Mortgage Daily

Published On: February 14, 2012

The level of late payments on mortgages secured by Arizona and California properties has declined at least 200 basis points over the past year — the best performances of any states. But New Jersey and Vermont put in the worst performance. U.S. delinquency, meanwhile, rose in the final quarter of 2011 and might rise again.

The 60-day delinquency rate was 6.01 percent in the fourth quarter, TransUnion reported Tuesday.

The Chicago-based firm determined the delinquency statistics using a database of 27 million consumer records each with 200 credit variables.

The default rate rose for the second straight quarter from 5.88 percent as of Sept. 30, 2011. But the increase was no surprise; TransUnion predicted in the prior report that delinquency would rise in the fourth quarter, though only to 5.95 percent.

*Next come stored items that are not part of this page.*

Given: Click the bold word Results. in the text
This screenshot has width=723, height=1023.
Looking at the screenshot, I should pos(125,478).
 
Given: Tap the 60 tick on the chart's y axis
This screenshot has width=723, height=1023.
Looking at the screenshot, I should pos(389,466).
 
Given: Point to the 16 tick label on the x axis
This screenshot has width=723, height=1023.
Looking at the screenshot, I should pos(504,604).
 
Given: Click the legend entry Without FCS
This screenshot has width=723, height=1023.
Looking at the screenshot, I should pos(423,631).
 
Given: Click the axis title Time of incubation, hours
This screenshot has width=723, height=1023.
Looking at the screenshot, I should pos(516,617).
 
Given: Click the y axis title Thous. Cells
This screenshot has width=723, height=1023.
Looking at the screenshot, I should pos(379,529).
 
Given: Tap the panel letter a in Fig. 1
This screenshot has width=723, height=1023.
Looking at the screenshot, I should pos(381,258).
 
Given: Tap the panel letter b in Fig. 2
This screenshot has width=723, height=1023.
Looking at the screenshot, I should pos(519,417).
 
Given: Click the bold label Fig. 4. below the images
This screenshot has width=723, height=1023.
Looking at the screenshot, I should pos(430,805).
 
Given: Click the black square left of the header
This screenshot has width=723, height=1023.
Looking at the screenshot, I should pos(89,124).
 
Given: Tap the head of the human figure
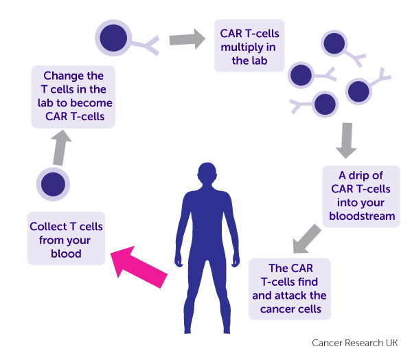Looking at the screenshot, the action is click(x=207, y=172).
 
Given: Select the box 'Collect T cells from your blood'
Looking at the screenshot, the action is click(x=66, y=238).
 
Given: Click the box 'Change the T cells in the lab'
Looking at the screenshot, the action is click(x=73, y=97).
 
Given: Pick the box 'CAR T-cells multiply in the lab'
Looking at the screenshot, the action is click(x=249, y=45).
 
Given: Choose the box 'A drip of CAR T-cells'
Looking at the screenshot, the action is click(x=361, y=196).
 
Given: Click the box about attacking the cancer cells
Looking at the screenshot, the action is click(x=290, y=289).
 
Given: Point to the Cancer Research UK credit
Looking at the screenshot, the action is click(x=355, y=343).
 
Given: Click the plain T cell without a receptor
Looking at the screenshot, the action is click(x=53, y=184).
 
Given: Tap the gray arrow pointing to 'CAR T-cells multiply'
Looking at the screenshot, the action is click(x=187, y=39).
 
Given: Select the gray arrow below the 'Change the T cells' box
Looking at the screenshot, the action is click(x=60, y=148).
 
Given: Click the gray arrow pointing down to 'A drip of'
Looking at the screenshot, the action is click(x=347, y=140).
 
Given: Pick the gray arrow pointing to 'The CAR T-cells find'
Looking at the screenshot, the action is click(x=306, y=239).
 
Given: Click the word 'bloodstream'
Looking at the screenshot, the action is click(x=362, y=216).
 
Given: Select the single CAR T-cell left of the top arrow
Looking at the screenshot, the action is click(x=113, y=38).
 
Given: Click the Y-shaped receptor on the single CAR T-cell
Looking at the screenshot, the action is click(x=146, y=45).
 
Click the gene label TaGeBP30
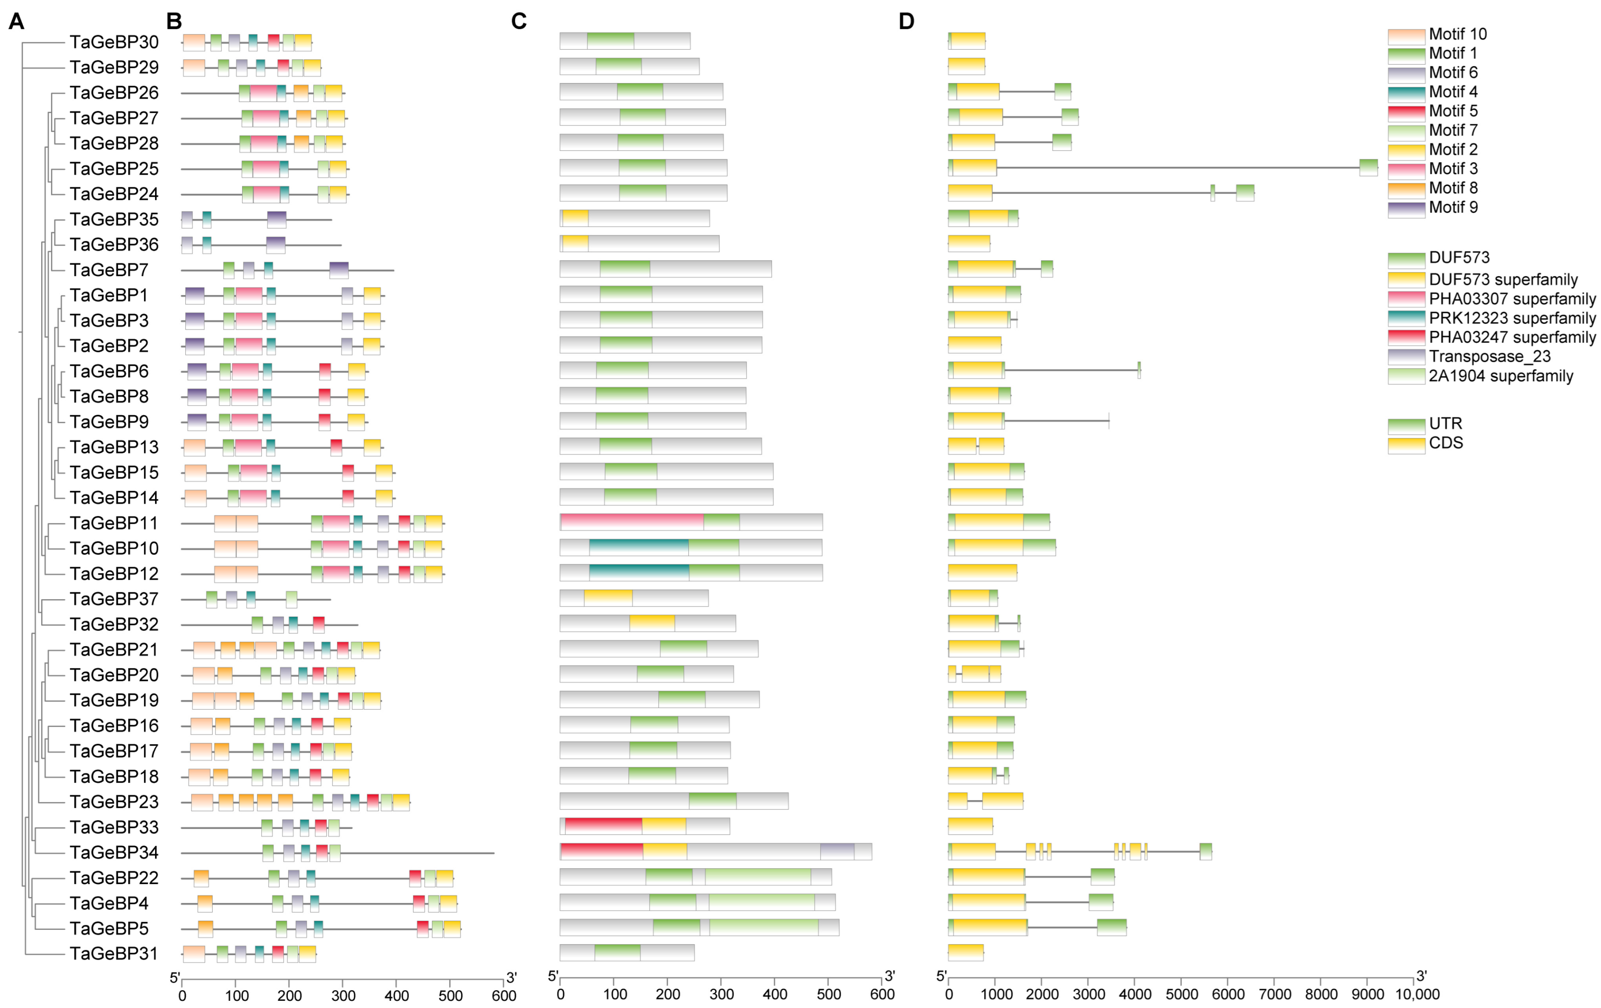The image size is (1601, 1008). click(x=114, y=42)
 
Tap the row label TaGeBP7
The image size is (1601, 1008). click(x=108, y=270)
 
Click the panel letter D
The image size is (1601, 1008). click(x=906, y=21)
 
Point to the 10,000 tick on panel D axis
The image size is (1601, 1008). click(x=1417, y=994)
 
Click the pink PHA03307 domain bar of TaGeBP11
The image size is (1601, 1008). click(x=632, y=522)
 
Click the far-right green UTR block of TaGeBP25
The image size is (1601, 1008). click(x=1368, y=168)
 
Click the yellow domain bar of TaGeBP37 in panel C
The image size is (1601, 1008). click(x=608, y=598)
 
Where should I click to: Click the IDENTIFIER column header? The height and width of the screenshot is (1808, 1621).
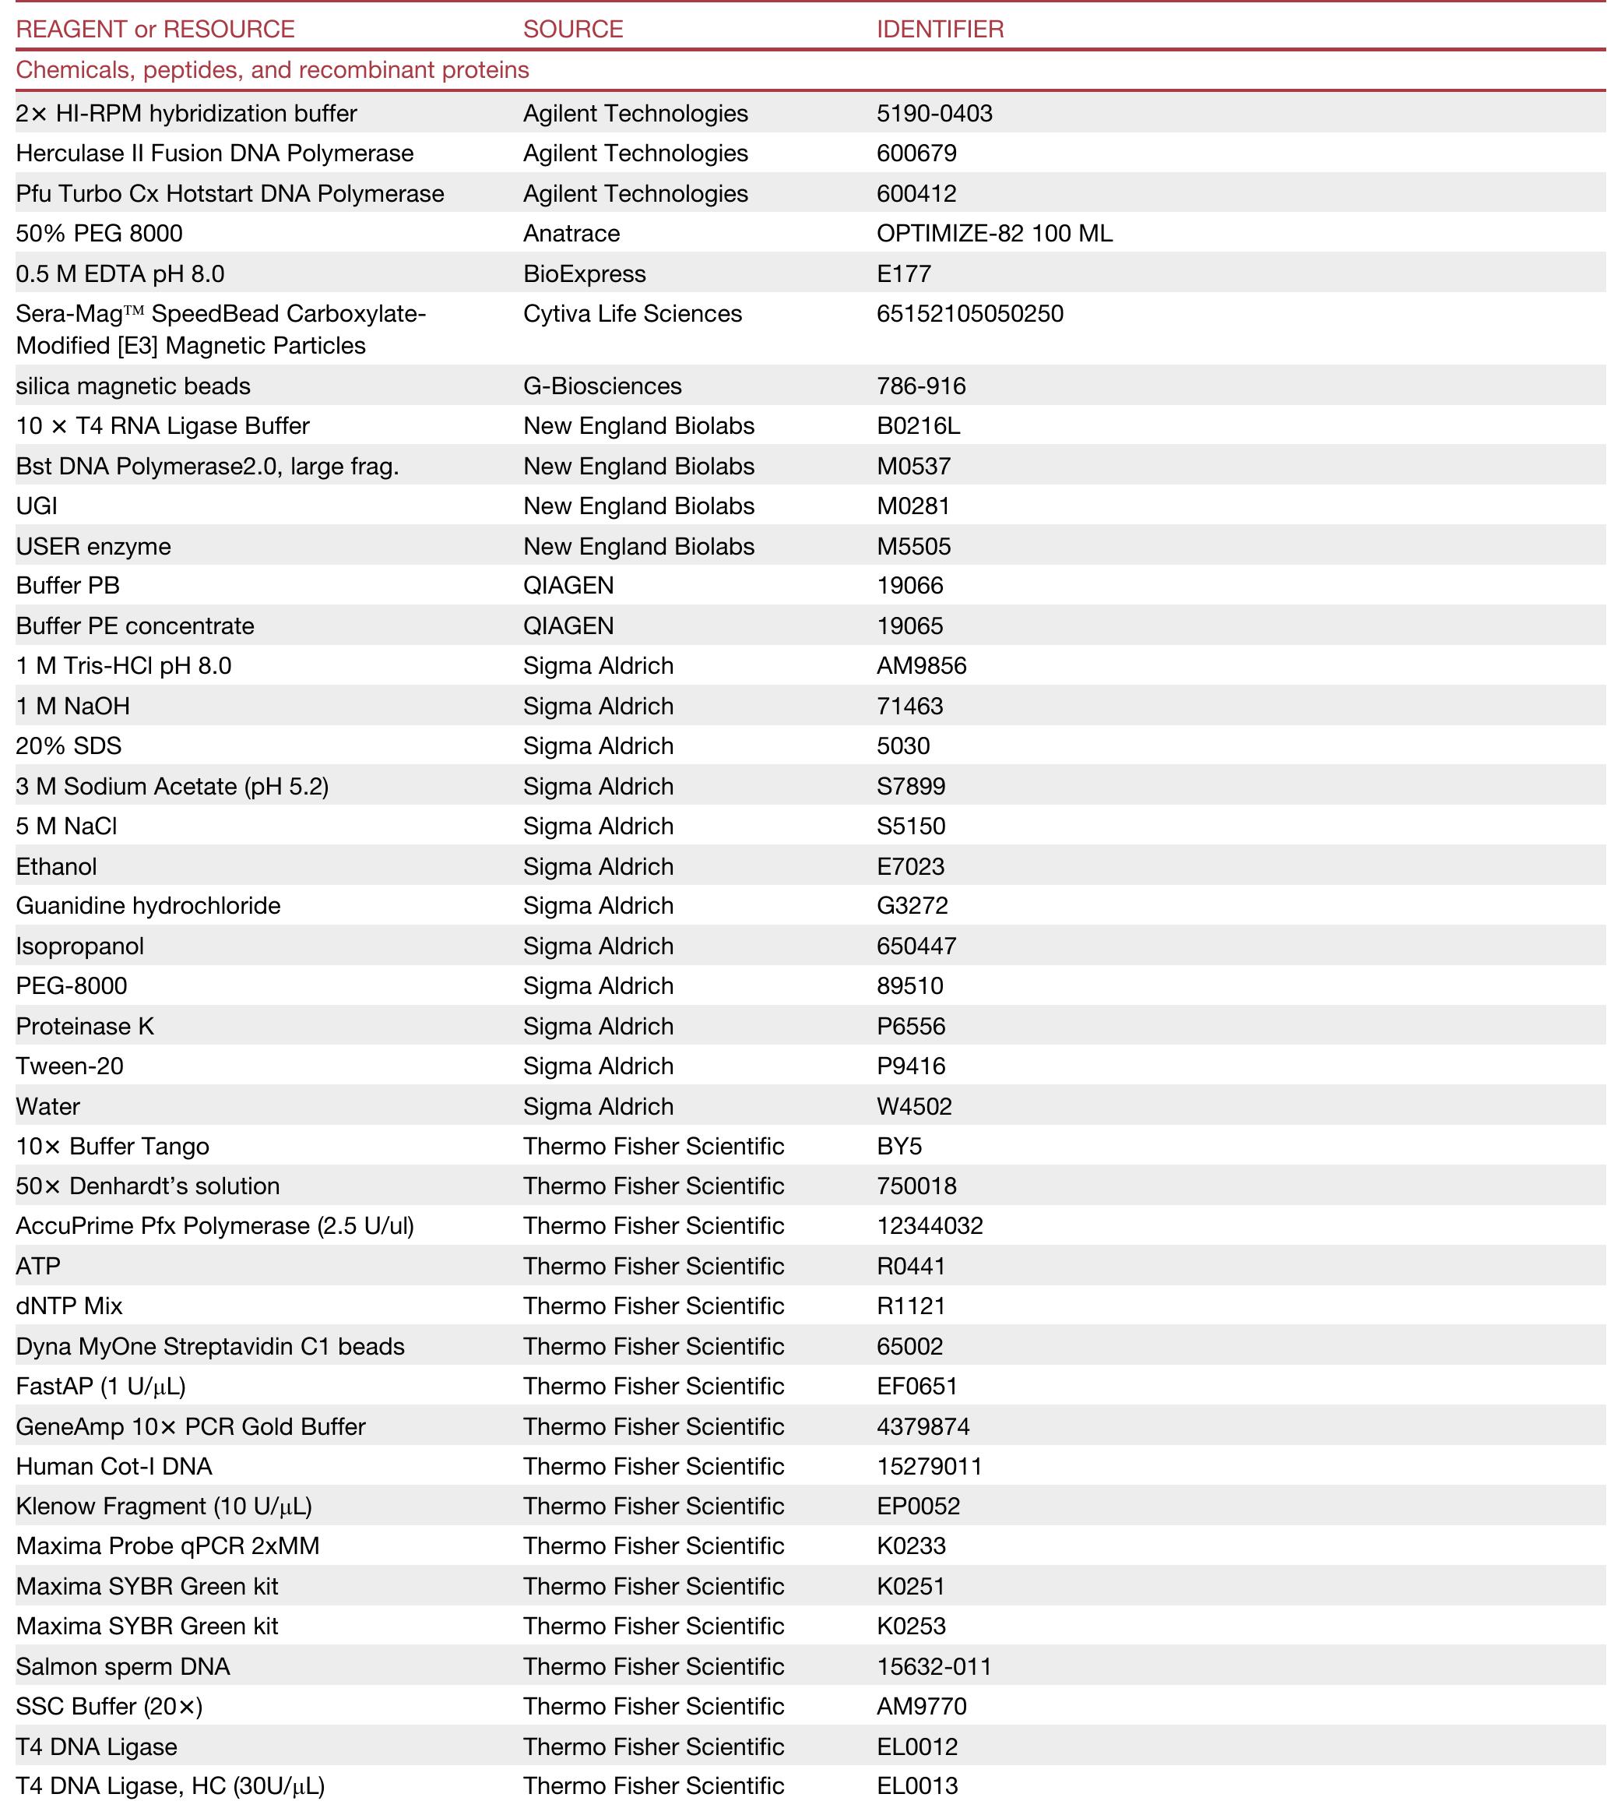pos(940,30)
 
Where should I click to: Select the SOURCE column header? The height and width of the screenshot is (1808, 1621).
pos(573,30)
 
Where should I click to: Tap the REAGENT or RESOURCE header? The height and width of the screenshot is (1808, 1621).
pos(155,30)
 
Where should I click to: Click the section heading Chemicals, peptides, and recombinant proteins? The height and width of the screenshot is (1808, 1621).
pos(273,70)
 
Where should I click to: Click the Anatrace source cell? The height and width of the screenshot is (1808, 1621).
pos(571,234)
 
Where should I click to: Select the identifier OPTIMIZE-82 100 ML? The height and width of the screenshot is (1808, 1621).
pos(994,234)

TransUnion Group Vice President of U.S. Housing Tim Martin explained in the latest summary that rising late payments in the fourth quarter had been seasonal prior to the recession. He suggested that borrowers might be trying to balance holiday spending with debt payments.

Martin also pointed to declining home prices and “stubbornly high” unemployment.

“This combination leads to more negative equity in homes and reduced real personal income that can affect borrowers’ ability and willingness to pay their mortgages,” Martin said.

Delinquency fell from 6.41 percent in the fourth-quarter 2010, though Martin explained at that pace “it will take a very long time for mortgage delinquencies to get back to normal.”

While the credit repository expects rates to drift down this year, the rate might rise in one or two quarters. That is a bleaker outlook that three months ago, when TransUnion predicted past-due payments would rise in the first quarter then fall each quarter after that.

Florida’s 14.27 fourth-quarter rate was the highest of any state. But the Sunshine State improved from the third quarter’s 14.08 percent.

No. 2 Nevada also saw delinquency fall, to 12.08 percent from 12.39 percent.

New Jersey’s rate was 8.32 percent as of Dec. 31, 2011, the third-highest of any state. What’s worse is that Garden State delinquency leapt 72 basis points from three months earlier and was 89 BPS higher than a year earlier — the biggest annual increase of all states.

The state with the second-biggest year-over-year rise was Vermont, which climbed 34 BPS to 3.40 percent.

No. 4 Arizona, meanwhile, edged up 4 BPS from the third quarter to 7.50 percent but improved 220 BPS from the fourth-quarter 2010 — the best performance of any state compare to a year previous.

Similarly improved was California, where late payments fell 200 BPS from the end of 2010 to 7.14 percent.

The lowest fourth-quarter delinquency rate could be found in North Dakota: 1.50 percent.

U.S. borrowers saw their average mortgage debt fall to $188,194 from the third quarter’s $190,382. The average was $189,046 in the same quarter a year prior.

At $375,563, Washington, D.C.’s, average mortgage debt was highest, while $114,345 in Arkansas was the lowest.